Provided passage
* Begin *

Kat has, herself, endured living and working arrangements that I would see as inadvisable and unacceptable. This is important, because the stuff that Kat is being accused of inflicting on others is consistent with the choices and sacrifices that she imposes on herself. To give you an example, Kat is one of the people who really earned my respect for living an ascetic life in order to give her time and money to charitable causes. For many years (I don’t know about now) she and Joey gave themselves incredibly low salaries which I would definitely not have made do with. Dig up old posts by Kat on this forum and you will see advice and write-ups on how to live on next to nothing while staying happy, because that is how she lived. They both treated their own time similarly.
When I was living in Vancouver, I lived in a shared house with some other EAs (including Tom Ash, Kieran Grieg, Mat Carpendale, Marylen Reid) who had been part of a shared working/living arrangement with Joey and Kat in the early days of Charity Science and of the Vancouver EA community. They described having taken over a set of apartments in a block of housing, and each thinking of a funny name for their apartments that symbolised something about them. The one Kat and Joey lived in was called ‘the sweatshop’ because of the insane hours they worked.
I know some former employees of Charity Science who had some grievances and criticisms of how the charity was run. I remember a lot of these were around the org’s slightly blase attitude towards legalities. As with what I said two paragraphs back, my observation was that Kat and Joey took all the risks for themselves and their own wellbeing that they asked of others. So I think you might question those risks or judgement calls, but I am sceptical that anything Kat has asked her employees to do wasn’t something that lines up entirely with what she puts herself through.
My overall interpretation of any ‘weirdness’ to do with issues such as casual contracts, terrible hours, unsafe working conditions, poor pay etc etc. is that I would not personally endorse nor work in that way. And I would personally be cautious towards an employer which had those views towards hours, pay, and legal irregularity.
I do not see Kat as at all unusual in this attitude towards risk and compliance with conventions compared to other EAs. In my experience A LOT of people in the EA and rationalist space have similar views and attitudes to a whole range of things.

* End *

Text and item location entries
* Begin *

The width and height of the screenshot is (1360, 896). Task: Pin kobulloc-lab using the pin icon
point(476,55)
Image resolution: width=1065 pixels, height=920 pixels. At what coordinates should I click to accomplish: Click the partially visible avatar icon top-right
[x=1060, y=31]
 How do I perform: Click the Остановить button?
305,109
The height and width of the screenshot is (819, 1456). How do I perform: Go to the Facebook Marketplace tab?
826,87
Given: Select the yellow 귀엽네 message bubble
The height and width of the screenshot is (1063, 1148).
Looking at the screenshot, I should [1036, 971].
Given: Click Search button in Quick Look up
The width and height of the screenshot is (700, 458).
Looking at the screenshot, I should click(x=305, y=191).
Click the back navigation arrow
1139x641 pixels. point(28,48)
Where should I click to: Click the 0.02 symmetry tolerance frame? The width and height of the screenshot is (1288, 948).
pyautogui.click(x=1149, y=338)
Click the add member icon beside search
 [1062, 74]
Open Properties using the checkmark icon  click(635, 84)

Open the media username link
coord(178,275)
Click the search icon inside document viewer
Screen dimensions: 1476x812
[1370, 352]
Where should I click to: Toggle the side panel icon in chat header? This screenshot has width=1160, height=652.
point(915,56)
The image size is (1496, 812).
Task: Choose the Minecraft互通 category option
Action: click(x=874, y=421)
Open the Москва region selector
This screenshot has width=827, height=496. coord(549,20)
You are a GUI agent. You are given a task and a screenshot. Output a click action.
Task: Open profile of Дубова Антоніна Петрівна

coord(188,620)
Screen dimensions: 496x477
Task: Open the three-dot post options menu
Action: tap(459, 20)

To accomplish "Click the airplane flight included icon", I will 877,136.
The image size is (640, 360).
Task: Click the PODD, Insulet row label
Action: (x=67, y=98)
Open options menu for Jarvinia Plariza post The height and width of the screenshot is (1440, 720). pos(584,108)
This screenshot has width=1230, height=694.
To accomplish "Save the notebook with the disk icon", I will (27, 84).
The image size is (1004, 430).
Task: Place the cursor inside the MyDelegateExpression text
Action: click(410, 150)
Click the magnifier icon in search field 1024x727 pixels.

* End *

Set problem 1
List every person the passage about Kat names as a fellow resident of the shared house in Vancouver.
Set problem 2
Resume the passage about Kat, starting immediately after its final sentence.

Result 1
Tom Ash, Kieran Grieg, Mat Carpendale, Marylen Reid

Result 2
In Vancouver, my sense of rationalists, and the EAs I lived with, is that people were quite keen to throw a lot of conventions and social norms in the dustbin as part of their interpretation of rationalism. This was pretty exasperating at times, but I do not put any of the individuals who I include in this generalisation into the category of ‘bad actors’ in my mind. Naive actors maybe… open minded to a fault? Socially blind? But each of them… people who are the first in line to live out the experiment that puts their rationalist beliefs to the test. I think that many people in this space have a poor grasp or appreciation of emotional and personal boundaries, but that this harms them as much as it harms others. A soft example of this in the shared house in Vancouver was when I walked into a room with a couple of my housemates and a large number of guests who were complete strangers. One of my housemates then turned to me and asked me on the spot to share the most embarrassing/irrational thing I had believed during my evangelical Christian childhood. While I understand the logic of why this kind of thing is a norm in rationalist communities, it was obviously hurtful and humiliating to me because a personally difficult time of my life was put under the spotlight in front of strangers, leading me to feel very unsafe. My housemate was doing something which they genuinely thought was promoting a good norm and a good culture, but in doing so they unintentionally hurt me. In my view many people in this thread are in that general category too, and it is somewhat of a spectrum.
You may or may not be able to tell from how I frame this, that I’m a somewhat more conservative (small c) person myself. For example, I think polyamory is a terrible idea 99.9999999% of the time and that it would probably require several significant phases of actual species evolution for that to change. I think recreational drug use is needlessly risky. I could not get far enough away from the ‘cuddle piles’ my housemates were keen on. I’m very picky about my living arrangements and food, and my performance on the OCEAN test is basically sky high conscientiousness and neuroticism, paired with introversion and low agreeability. For openness I’m very high on openness to ideas but not to experiences. All of this is to say that lots of things about how many EAs and rationalists lived and did business (including Kat) would be most definitely ‘weird’ in my books, and ‘oh hell no’ in terms of how far I’d engage.
I would also like to share that, despite the general views I’ve shared in this post, I actually did choose to work in an employment arrangement which was unorthodox when I was working for .impact under Tom Ash. When I initially worked for Tom on .impact, my pay was also very low. I was initially offered the LEAN project management job under some kind of set up where my accommodation and some food would be offered in Vancouver (living in the same house as Tom), to mitigate low pay. There was a contract (I’d never work without one), but there definitely were irregularities and short cuts that some might criticise. I am in no way mentioning this to shame or call out .impact, or Tom or any of it.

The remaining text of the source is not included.